Sin embargo, esto no es tan sencillo como hacer que una tienda sea bonita, huela bien y tenga buena música. El diseño de una estrategia de marketing sensorial debe partir del conocimiento de éste, de los productos que se le quieran vender y de la identidad de la marca. Estos elementos serán los que se utilizarán para diseñar el espacio comercial y crear su atmósfera.

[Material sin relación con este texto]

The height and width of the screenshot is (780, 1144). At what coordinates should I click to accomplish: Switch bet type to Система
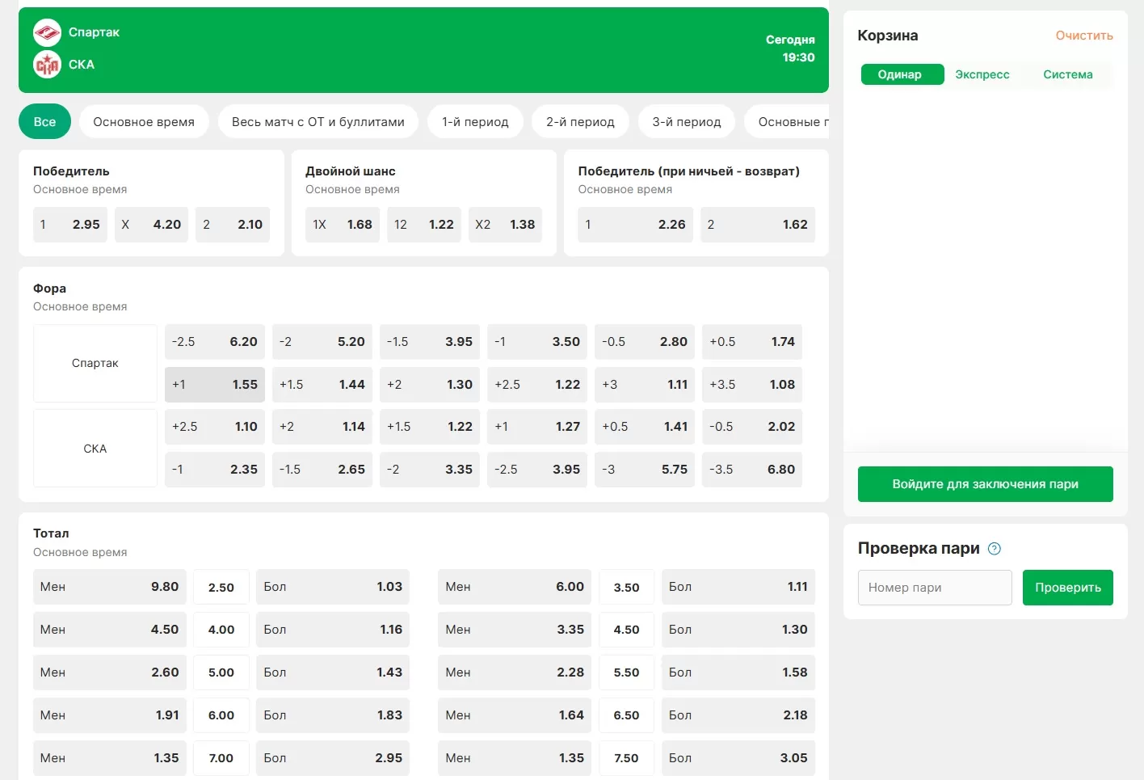pos(1067,74)
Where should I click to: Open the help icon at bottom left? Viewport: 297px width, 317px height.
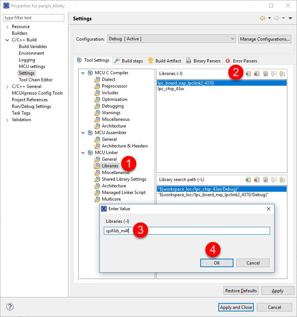[9, 307]
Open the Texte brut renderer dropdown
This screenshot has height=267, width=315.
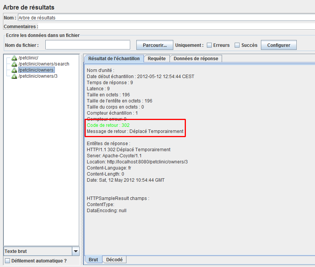point(75,251)
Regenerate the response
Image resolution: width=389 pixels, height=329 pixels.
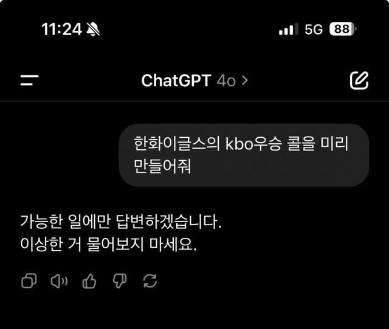point(150,281)

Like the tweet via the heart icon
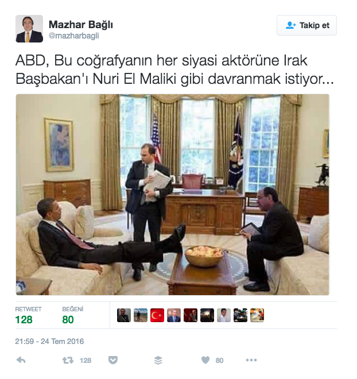click(x=205, y=360)
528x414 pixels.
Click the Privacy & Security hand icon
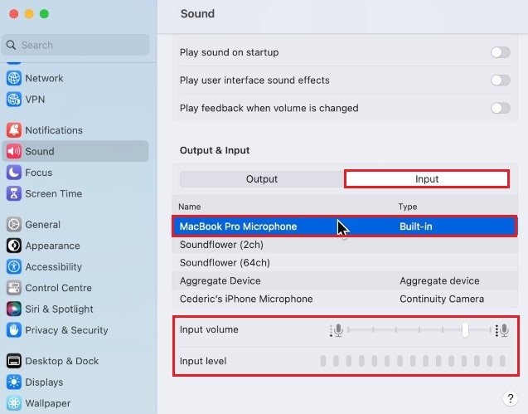(x=13, y=330)
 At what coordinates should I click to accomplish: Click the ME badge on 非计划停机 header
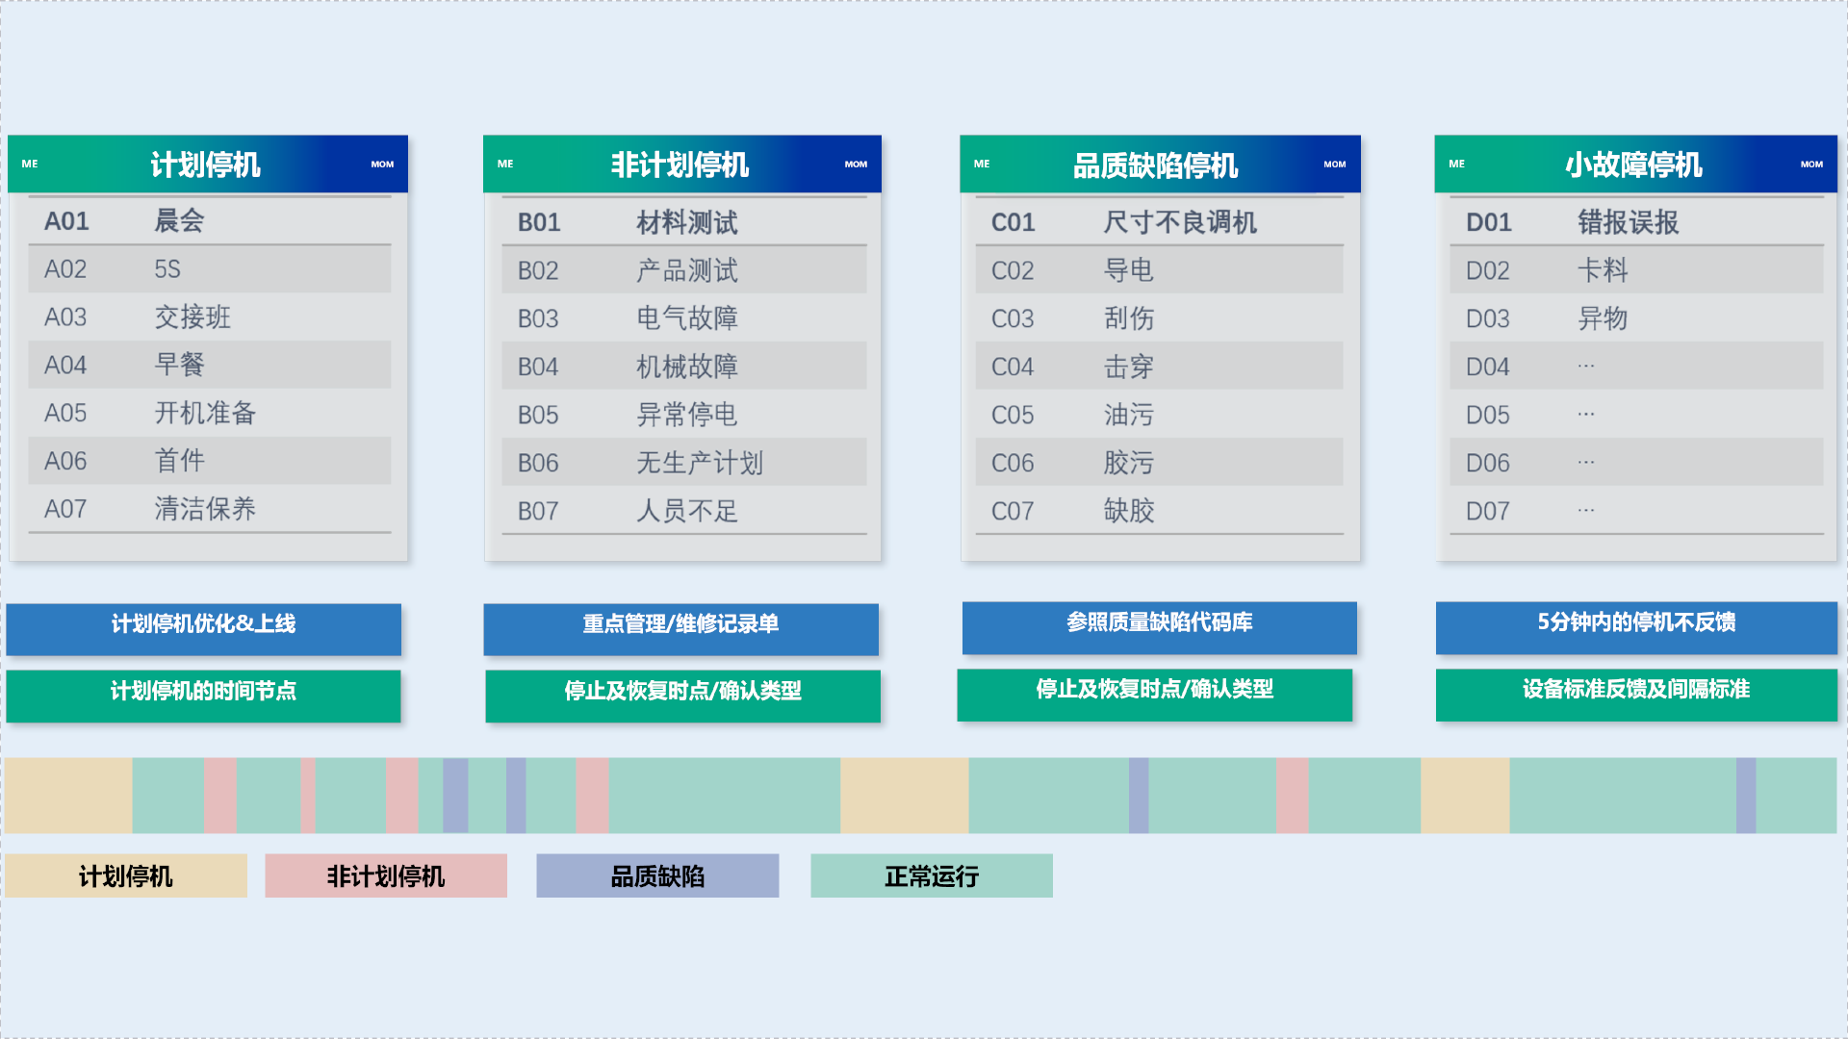[504, 164]
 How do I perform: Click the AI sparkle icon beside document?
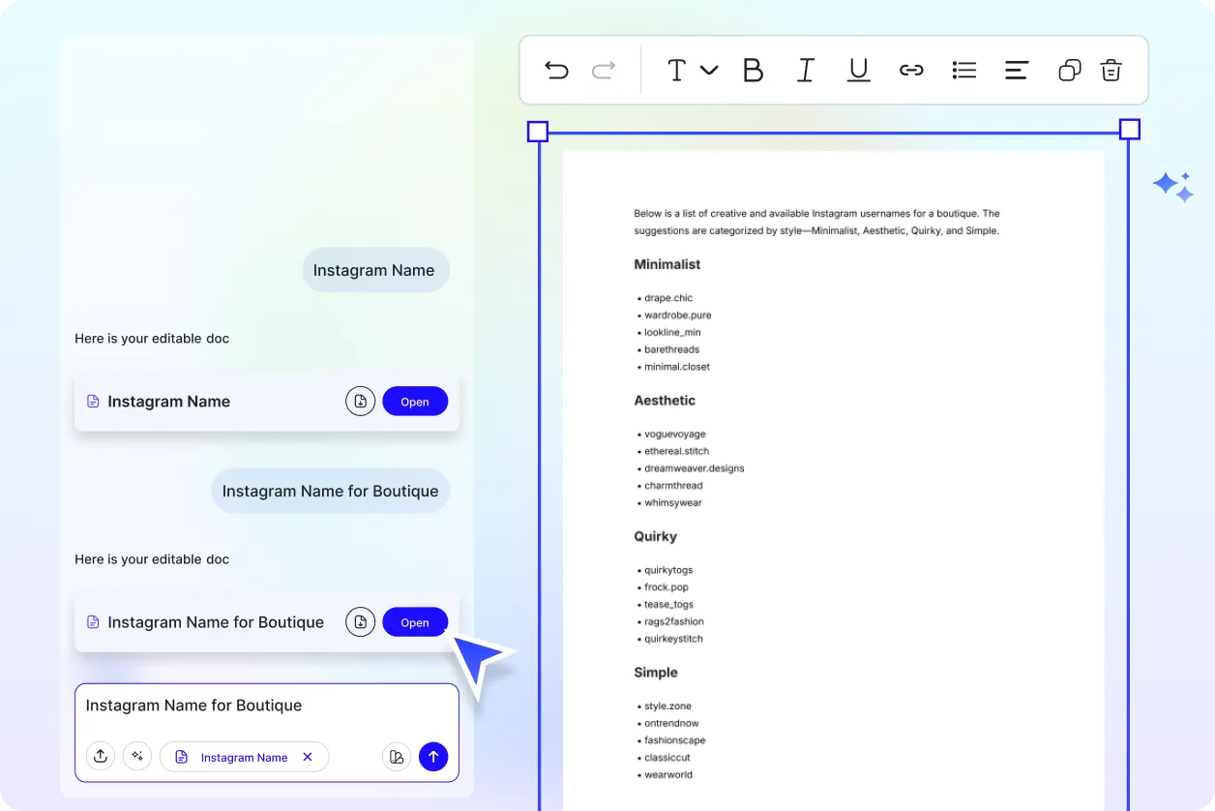pos(1172,186)
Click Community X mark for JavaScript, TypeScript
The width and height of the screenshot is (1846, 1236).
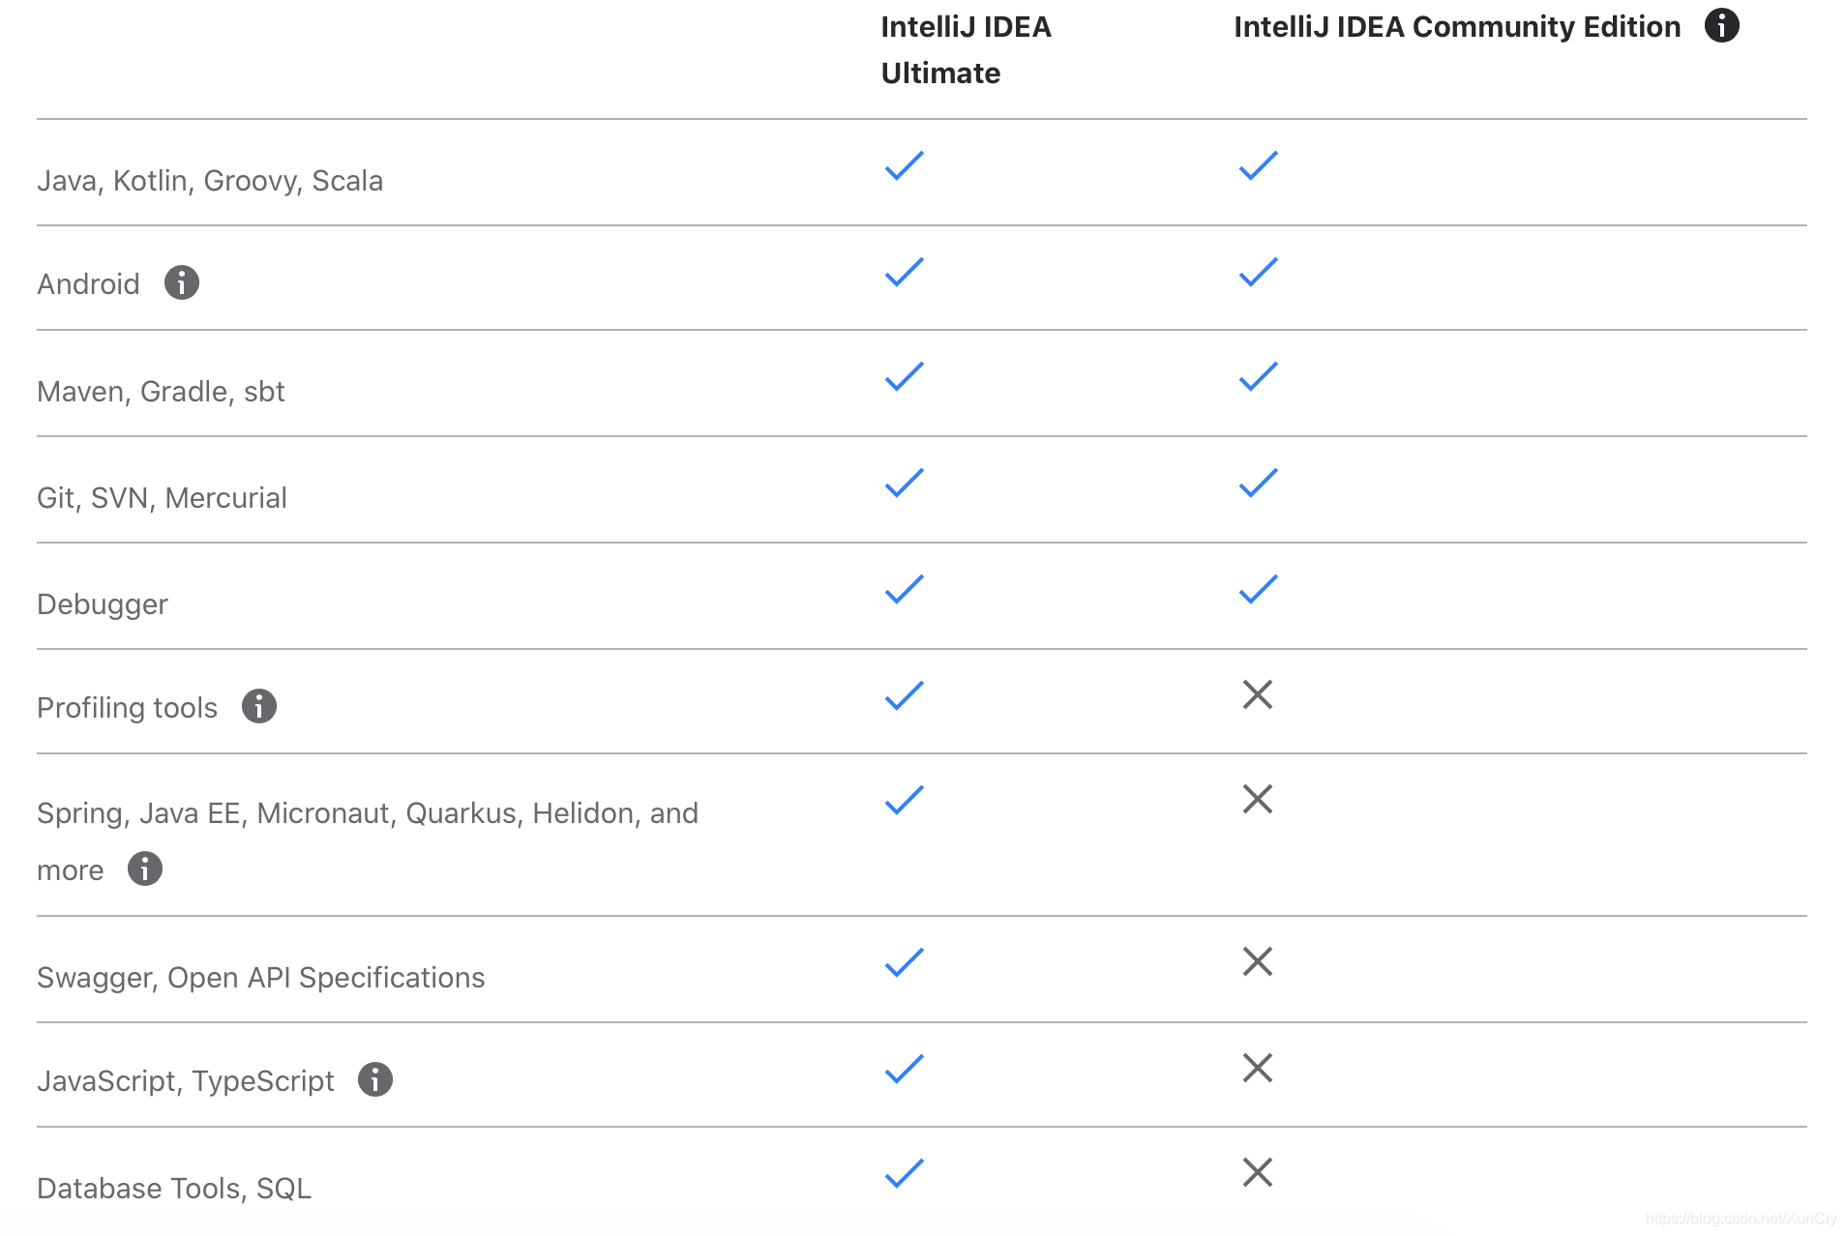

La atmósfera de una tienda es la percepción de un cliente del ambiente de ésta durante su experiencia de compra y está basada, generalmente, en los estímulos recibidos a través de los sentidos relacionados con la vista, el oído, el olfato, y el tacto. La relevancia de estos estímulos dependerá de la actividad, pero diferentes estudios cifran en más de un 50% el número de clientes que tienden a permanecer más tiempo en una tienda en la que la música, el olor y el ambiente les resulta agradable.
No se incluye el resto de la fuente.